Work instructions |
Every line in the data below that includes "Given" belongs in the answer, copied as it stands.
(Supplied records Opens)
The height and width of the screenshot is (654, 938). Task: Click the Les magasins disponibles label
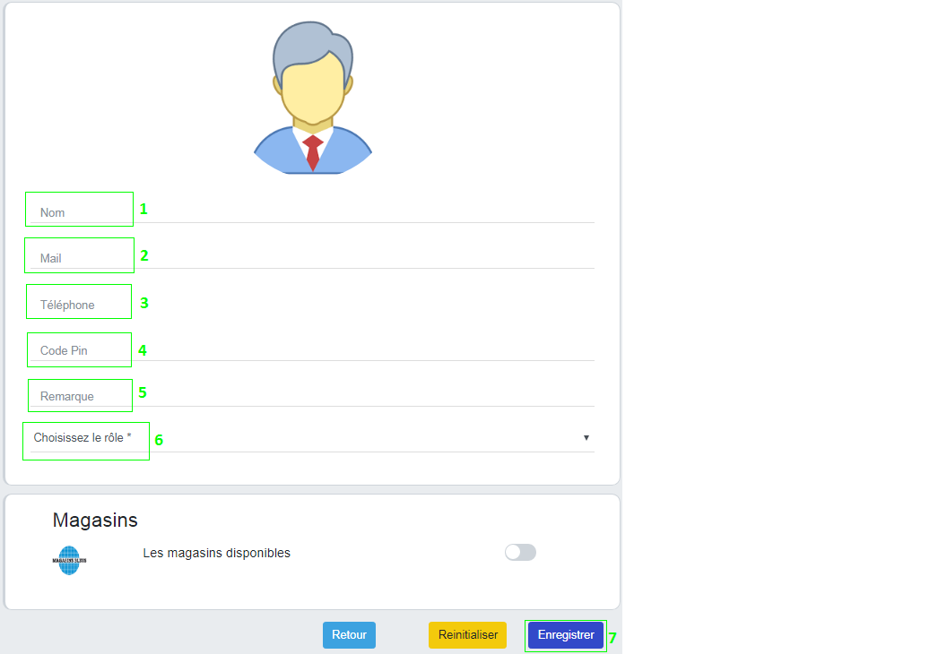click(x=216, y=553)
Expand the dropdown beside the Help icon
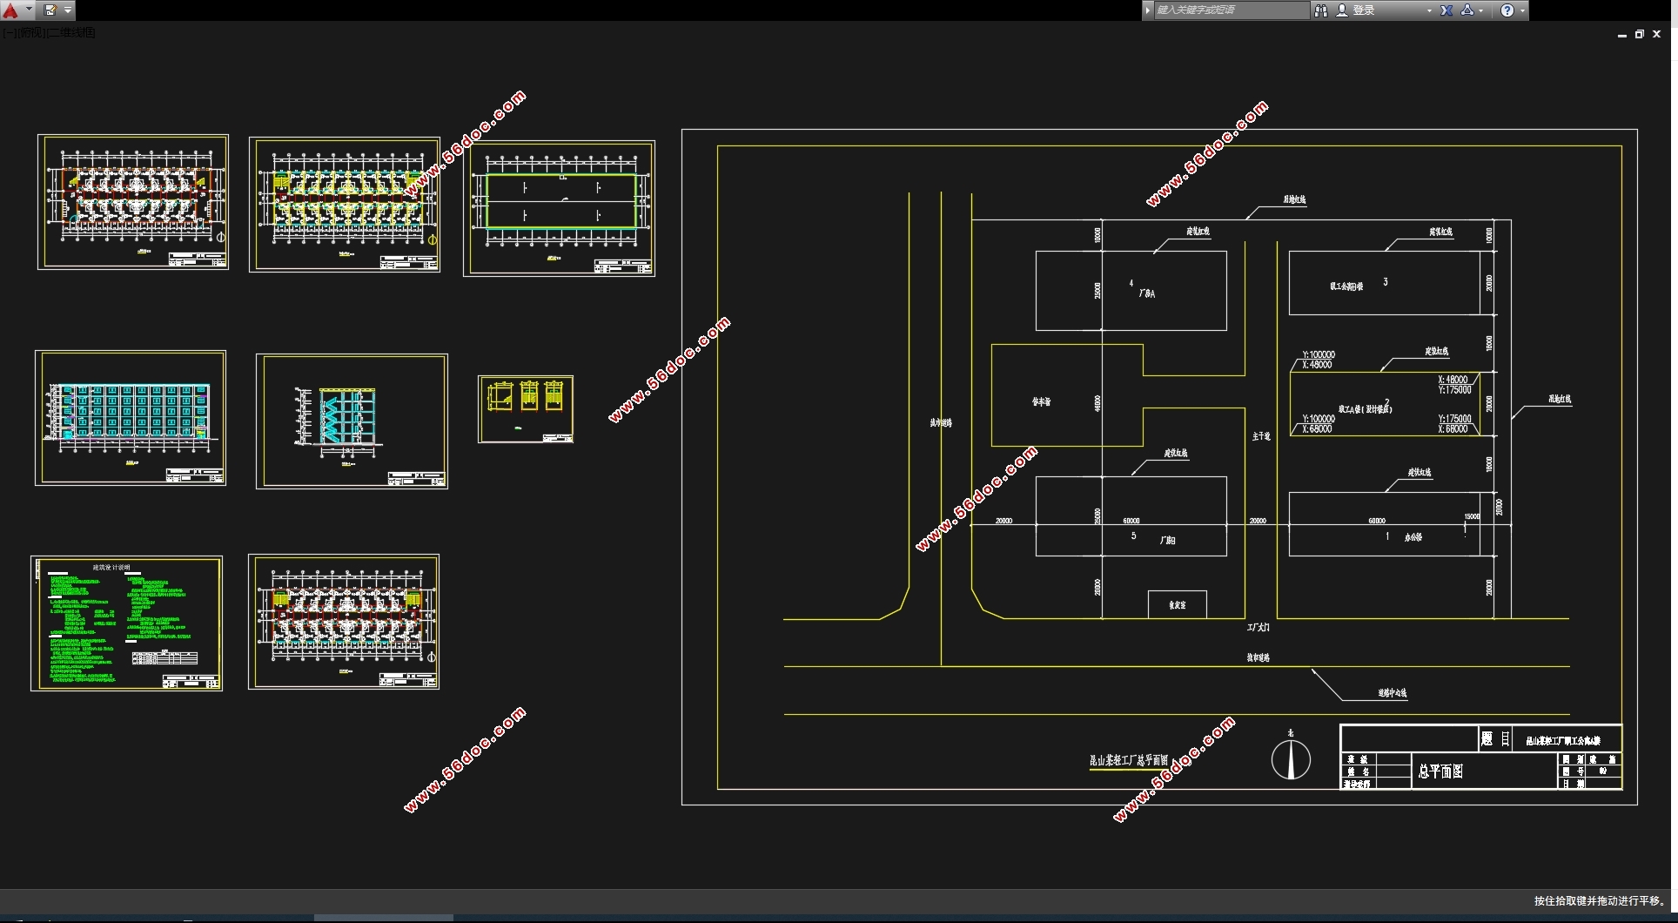Image resolution: width=1678 pixels, height=923 pixels. pos(1522,10)
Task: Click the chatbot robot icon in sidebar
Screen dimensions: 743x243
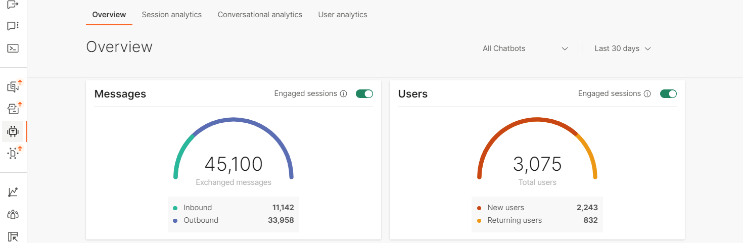Action: [x=13, y=131]
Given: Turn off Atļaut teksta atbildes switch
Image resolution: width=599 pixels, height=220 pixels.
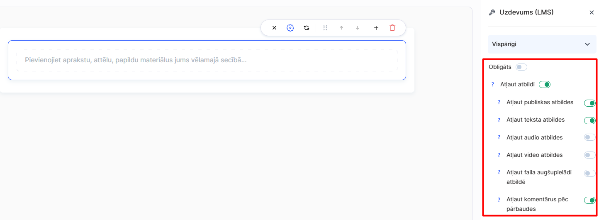Looking at the screenshot, I should pyautogui.click(x=589, y=120).
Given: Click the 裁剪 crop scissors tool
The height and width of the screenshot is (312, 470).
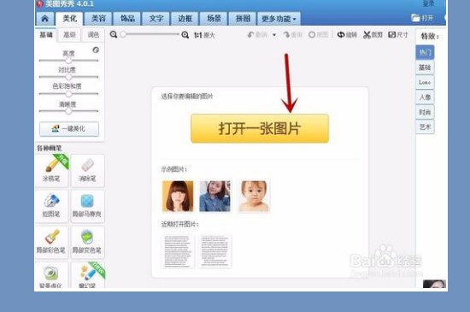Looking at the screenshot, I should click(373, 35).
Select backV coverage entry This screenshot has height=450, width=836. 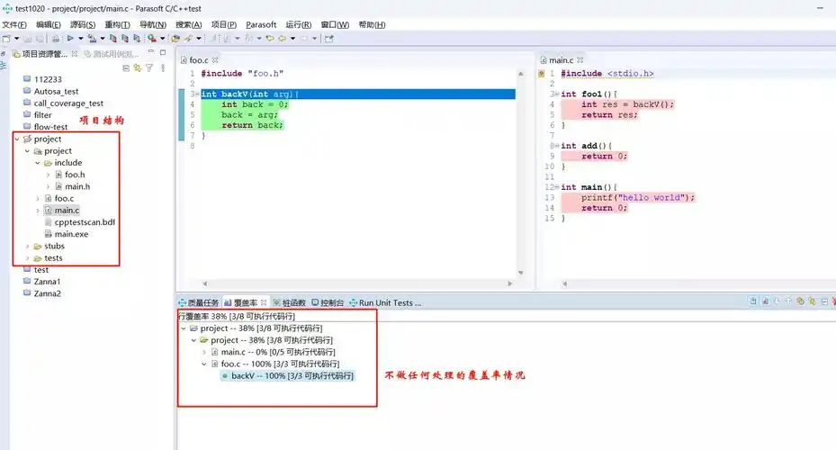click(292, 375)
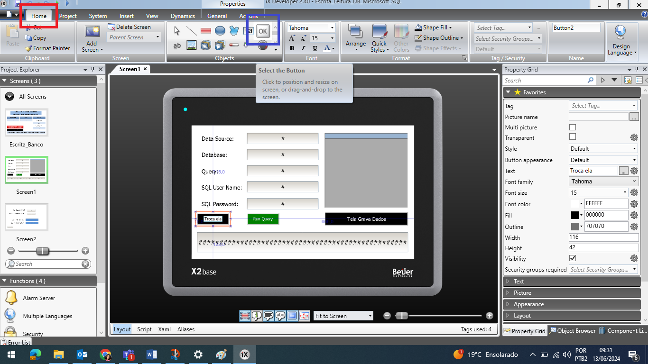Choose the Picture object in Objects gallery
Image resolution: width=648 pixels, height=364 pixels.
(x=191, y=46)
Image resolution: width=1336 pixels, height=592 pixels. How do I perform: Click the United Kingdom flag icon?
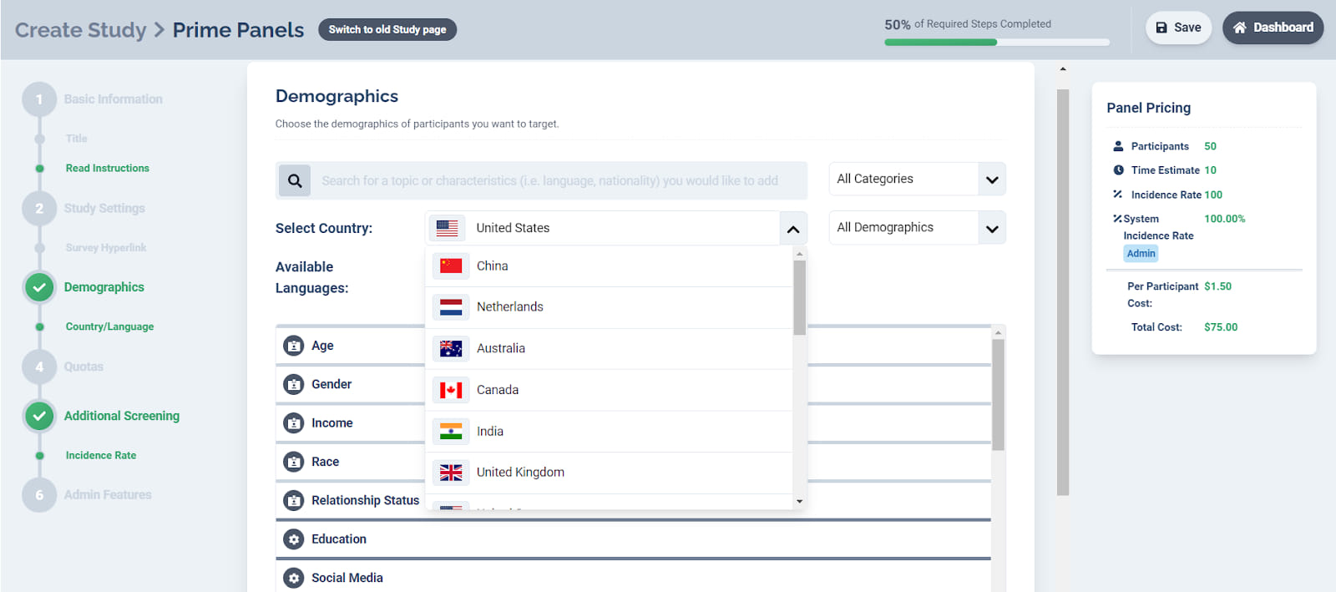(451, 473)

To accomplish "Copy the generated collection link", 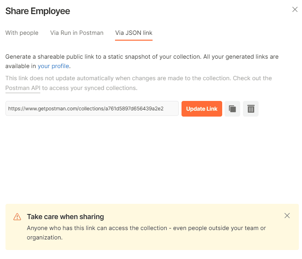I will 232,109.
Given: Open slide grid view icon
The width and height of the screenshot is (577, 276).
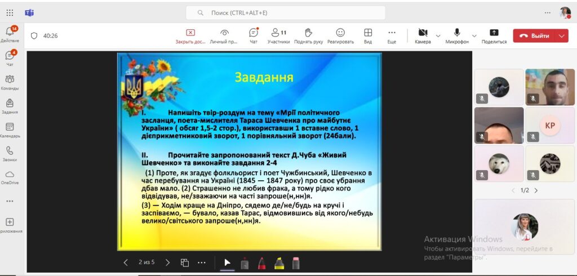Looking at the screenshot, I should [184, 262].
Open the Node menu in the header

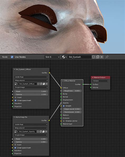click(5, 57)
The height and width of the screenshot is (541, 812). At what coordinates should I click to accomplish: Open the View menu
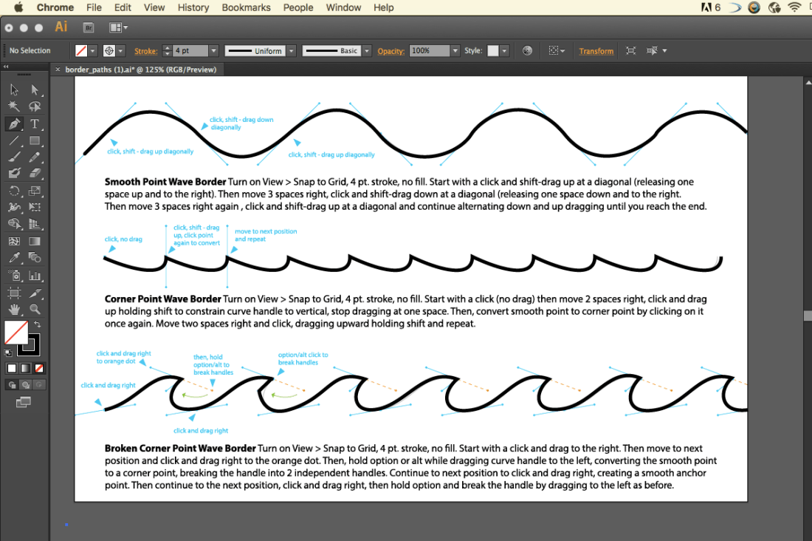coord(154,8)
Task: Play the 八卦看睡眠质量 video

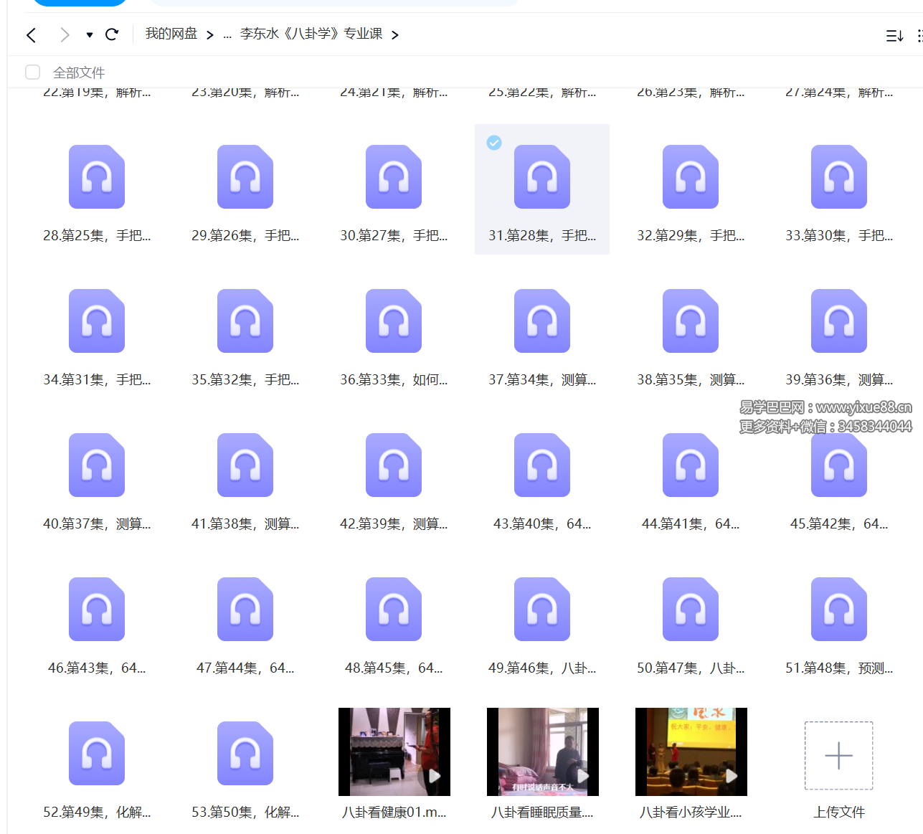Action: coord(542,752)
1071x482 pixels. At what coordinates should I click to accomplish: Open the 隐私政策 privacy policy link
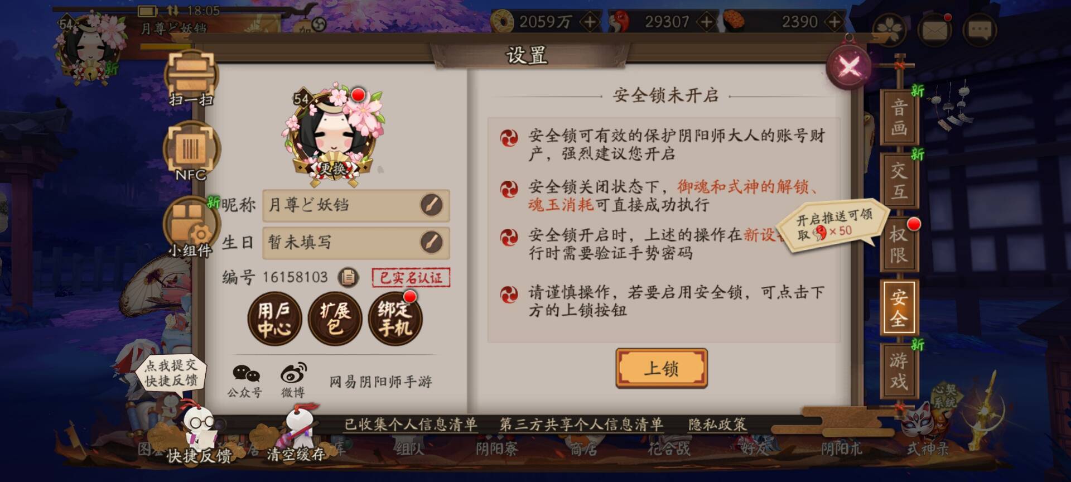(717, 425)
(Supplied records Closes)
Answer box |
Given: Turn off Atļaut teksta atbildes switch
Given: Click the 裁剪 crop scissors tool
Given: Open slide grid view icon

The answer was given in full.